During the War, Bush was a tail gunner on a coastal patrol aircraft (I surmise it may have been SAAF 27 Squadron and the aircraft, possibly a Vickers Wellington or a Lockheed Ventura) which flew night patrols up the West Coast, to the Rooikop base near Walvis Bay, from Cape Town. After taking off from Cape Town, they struck an unexpected headwind on their way up to Rooikop and before long it became obvious that they were using fuel at an unprecedented rate and that it would not see them through to their destination.
The pilot came on the intercom, informed the crew of the situation and told them to do whatever they could to face setting down blind in the dark desert somewhere. Bush said he was sure his day had come because the chances of landing without crashing were virtually nil. One can hardly imagine the tension in the plane when one by one, the engines sputtered to a standstill. There was no moon that night and while they knew the Namib awaited them, they could not see what that brave pilot was gliding down to. The wheels were down and the pilot simply did his best not to stall the gliding aircraft.
One can just imagine the prayers that went out that night and totally miraculously, the wheels touched ground and simply kept on rolling as if on a runway. Against all odds, they had come down on a flat, featureless stretch of desert, with no dunes or anything else to trip them up and wipe out the plane. When the sun rose, they could hardly believe their eyes. Landing almost anywhere else would have been disastrous. They could not have done better in broad daylight.
It must have been a very shaky, overjoyed bunch of fellows who were able to radio ahead to Rooikop, from where fuel was brought out to them. Amazingly, the plane was able to safely take off from where it had landed and finally reach its destination. Bush said that he was sure he would die that day and he regarded every day after that as a bonus.

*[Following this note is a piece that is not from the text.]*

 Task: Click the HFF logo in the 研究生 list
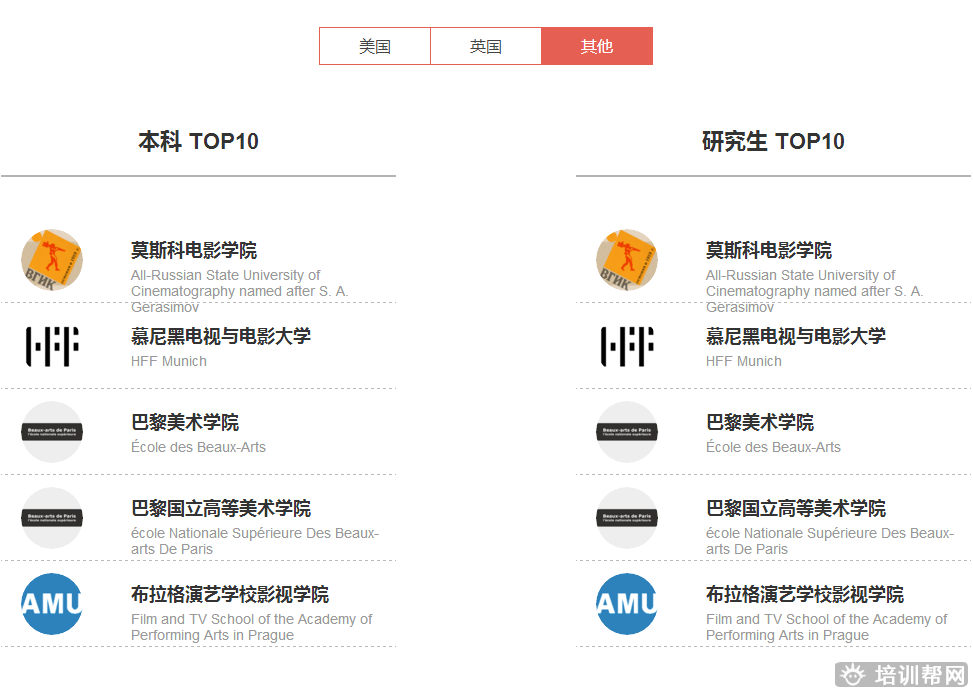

Like so many men who served, Bush never spoke about the War, so I count myself very privileged to have been told this story. I often wonder about the other fellows on that plane and whether the story has not been written down somewhere in the war literature before. Whatever the case may be, I offer the story to you folks who worked with Bush and hope you’ll also wonder at the miracle which happened that dark night.